>> Begin DOCUMENT EXCERPT
MyPillow salesman and Donald Trump booster Mike Lindell lost his bid for the return of his seized cell phone on Thursday.
In a lengthy and emphatic ruling, a Trump-appointed federal judge also refused to order the government to stop scrutinizing the records for their ongoing criminal investigation — and rejected a separate motion to let Lindell see the search warrant materials supporting that search.
“Plaintiffs cannot show a likelihood of success on the merits of their claims for another important reason—that Plaintiffs impermissibly seek to rely on this Court’s equitable jurisdiction to enjoin a federal criminal investigation,” U.S. District Judge Eric C. Tostrud wrote in a 36-page opinion and order.
Thursday’s ruling was long-anticipated since Tostrud rejected Lindell and his attorney Alan Dershowitz’s request for a temporary restraining order in September, citing Trump’s defeat in the 11th Circuit on similar legal theories.
Lindell and his company sued the FBI a week after agents seized his cell phone at a Hardee’s fast food drive-thru lane in Mankato, Minnesota, on Sept. 13, 2022. The MyPillow honcho said he’d been returning from a duck hunting trip with his friend in Iowa, when agents questioned him on a variety of topics and took his company-issued phone.
The interview lasted between 40 and 45 minutes, he says.
Though Lindell’s lawsuit alleged an array of constitutional violations — including his First Amendment rights to freely associate, his Fourth Amendment protections against unreasonable searches and seizures, and Fifth Amendment due-process safeguards — Tostrud tossed each of these arguments aside in turn.
>> End DOCUMENT EXCERPT
>> Begin DATA LINES
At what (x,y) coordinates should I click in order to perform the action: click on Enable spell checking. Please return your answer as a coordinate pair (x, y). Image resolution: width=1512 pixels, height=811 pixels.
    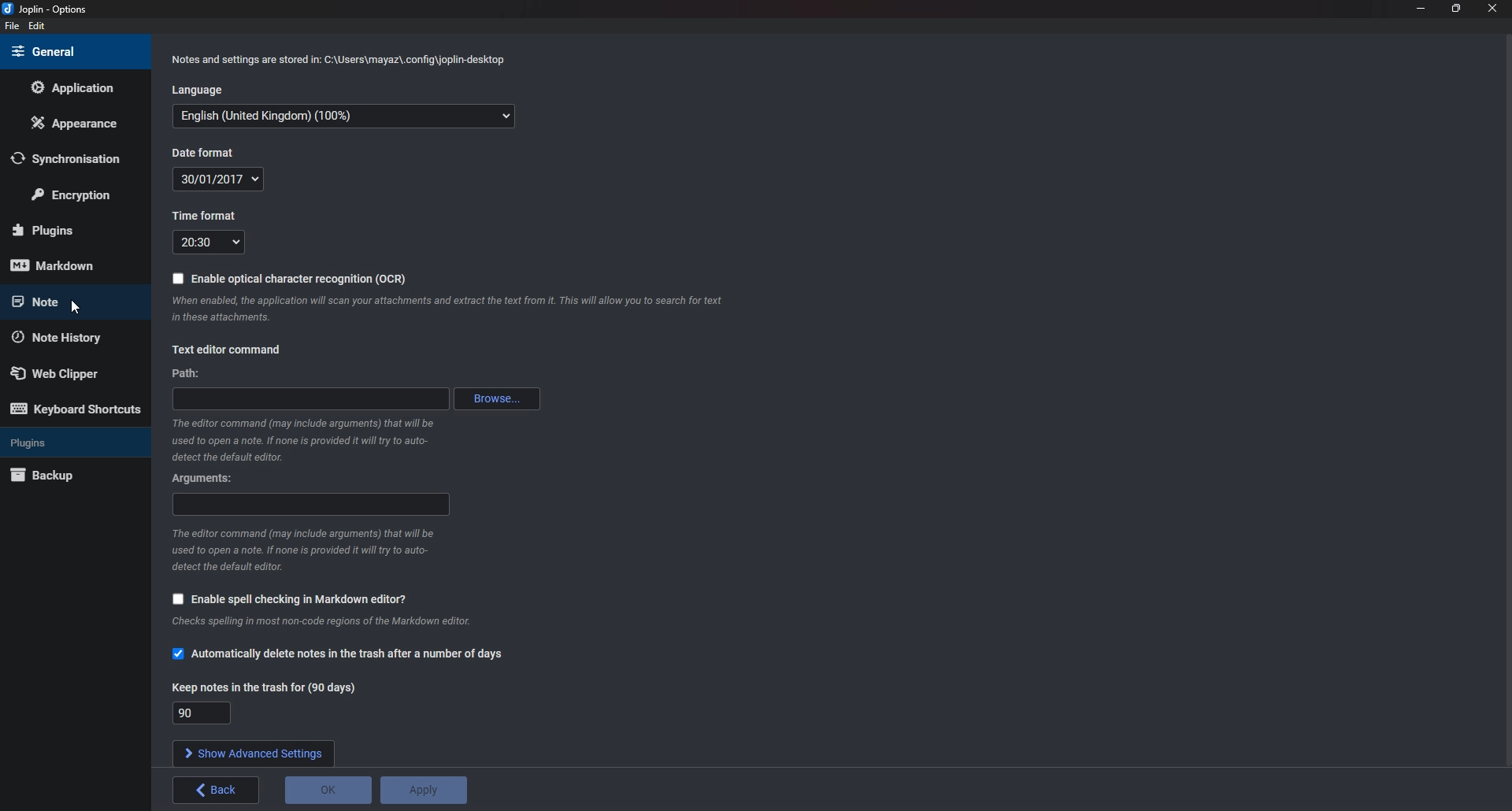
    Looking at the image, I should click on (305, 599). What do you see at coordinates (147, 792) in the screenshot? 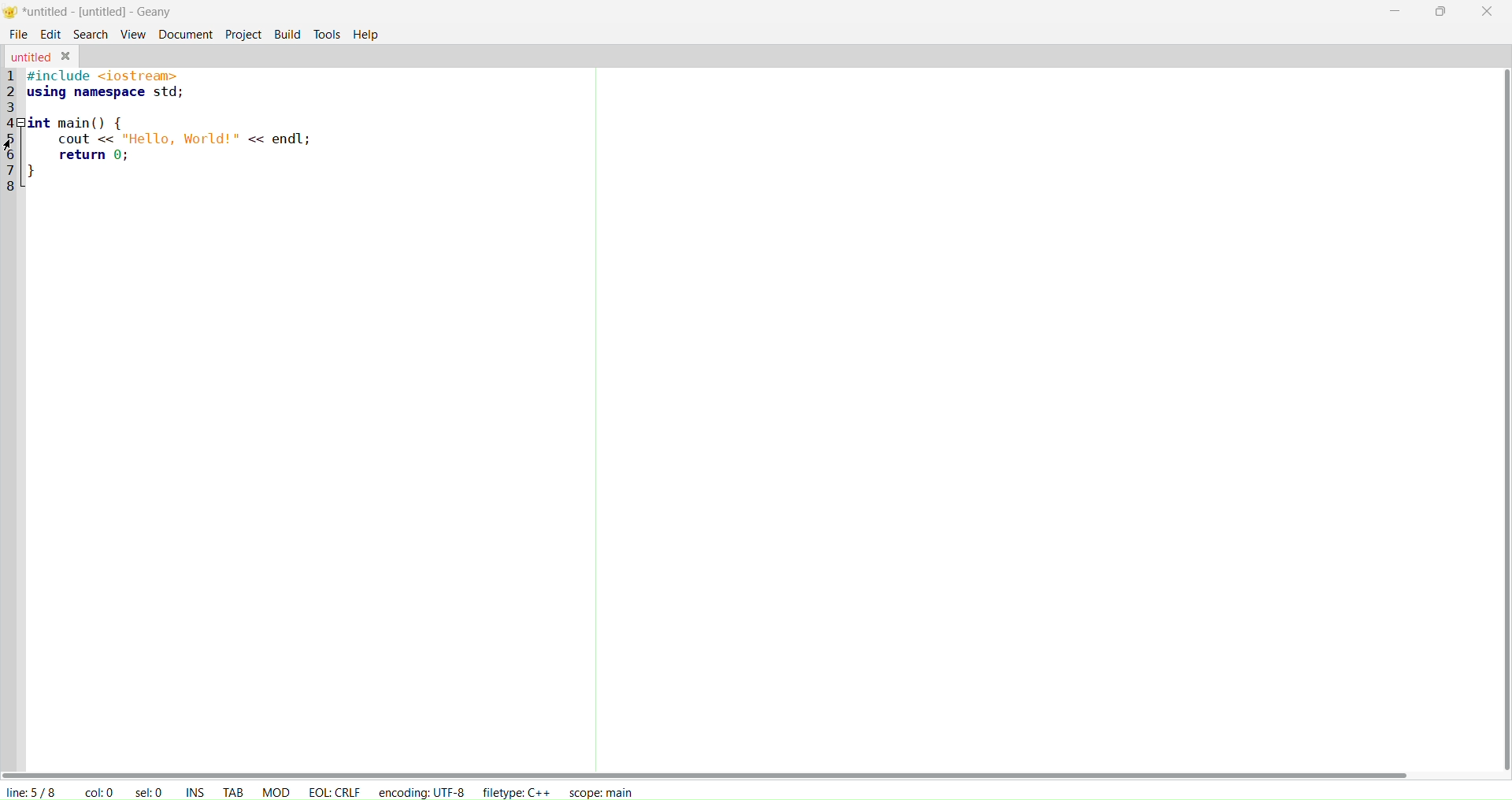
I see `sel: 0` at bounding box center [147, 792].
>> End DATA LINES
## THE REQUEST
Reproduce verbatim the passage of the article on Mike Lindell's seized phone from "Thursday’s ruling was" to "his company-issued phone.".

## ANSWER TO THE PROBLEM
Thursday’s ruling was long-anticipated since Tostrud rejected Lindell and his attorney Alan Dershowitz’s request for a temporary restraining order in September, citing Trump’s defeat in the 11th Circuit on similar legal theories.
Lindell and his company sued the FBI a week after agents seized his cell phone at a Hardee’s fast food drive-thru lane in Mankato, Minnesota, on Sept. 13, 2022. The MyPillow honcho said he’d been returning from a duck hunting trip with his friend in Iowa, when agents questioned him on a variety of topics and took his company-issued phone.